Sondre Lerche in concerto questa sera al Biko di Milano per presentare la sua ultima fatica intitolata “Avatar Of Love” uscita una ventina di giorni fa, soltanto l’ultimo lavoro di una discografia copiosa e puntuale negli anni.
Artista norvegese, esattamente da Bergen (trasferitosi in quel di Brooklyn da diverso tempo), sorta di centro culturale per una vecchia e nuova scena nordica, che ha saputo regalarci icone importanti come i Kings of convenience o i seminali Royksopp (prossimi al ritorno dopo una lunghissima pausa) fino all’enfant prodige Boy Pablo, anche lui appena passato, in quel del Magnolia, per la sua primissima data in Italia.

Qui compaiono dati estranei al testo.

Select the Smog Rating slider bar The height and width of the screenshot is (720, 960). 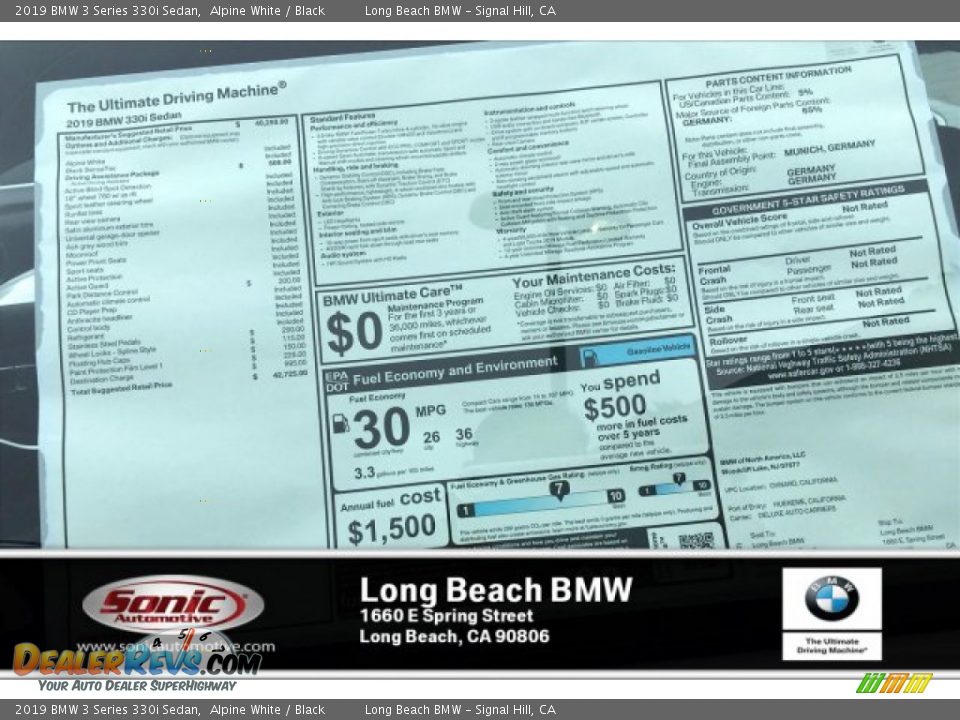coord(670,486)
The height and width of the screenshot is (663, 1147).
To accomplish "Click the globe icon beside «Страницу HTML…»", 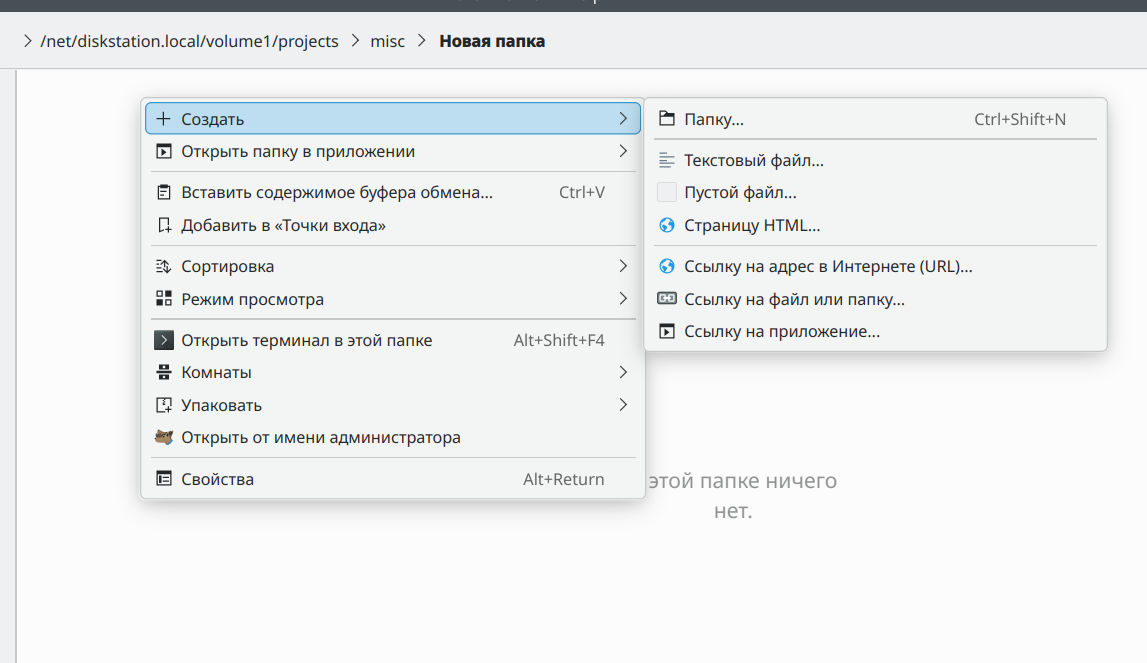I will [667, 226].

Tornando a Sondre Lerche ebbe quello che si può considerare un riscontro importante a livello internazionale con il suo secondo disco (dopo un esordio da profeta in patria con tanto di Local Grammy a certificarne la qualità ) e quella piccola hit underground che è la title track “Two way monologue” ovviamente risuonata anche stasera, un allora cantautore moderno con quel sapiente crossover tra il brit pop e un atteggiamento classico da crooner navigato, un duetto ipotetico tra Sir Paul e Burt Bacarach, magari accompagnati dai Belle and Sebastian.
Da quel lontano 2004 seppur non toccando più quelle piccole grandi vette del sophomore, sono stati pubblicati diversi lavori (colonne sonore comprese), come detto sopra, con puntualità , da citare, per esempio, anche il pregevole “Patience” di un paio d’anni fa.
Diciamo che allora vi erano alcune premesse per una visibilità ai piani alti, perchè no, votata al mainstream, sulla scia degli stessi Kings of Convenience, ma come spesso capita, senza un vero motivo, non si è poi concretizzata, relegandolo al ruolo di artista di nicchia, si dice così, no?
Io sinceramente l’avevo perso un pò di vista, riprendendolo grazie soprattutto a questa tappa italiana organizzata da Bpm concerti, ritrovando un artista completo, un ottimo songwriter, un vero appassionato del suo mestiere.
Confesso che arrivato sul posto e vedendo il palco spoglio di strumenti, non ero così felice di vedermi un concerto in acustico, ma sono bastati, altresì, 20 secondi del primo brano per capire che Sondre avrebbe retto alla grande un’ora e passa di live, lui e la sua chitarra classica, con bravura assurda, magicamente non si sentiva la mancanza di tutta l’orchestrazione con cui spesso le sue canzoni sono state vestite.
Il concerto è un doveroso mix di brani che hanno segnato la sua personale carriera, la selection non è sbilanciata sul nuovo lavoro, bensì una serie di scelte a macchia di leopardo, con tanto di “audience request” come nei concerti confidenziali, di sicuro spiccano la sopra citata “Two Way Monologue”, sempre molto bella, ma soprattutto, per quello che può contare, la mia preferita quella, “Sentimentalist” che merita una menzione a parte, ballata mid tempo che starebbe benissimo in un disco dei Divine Comedy.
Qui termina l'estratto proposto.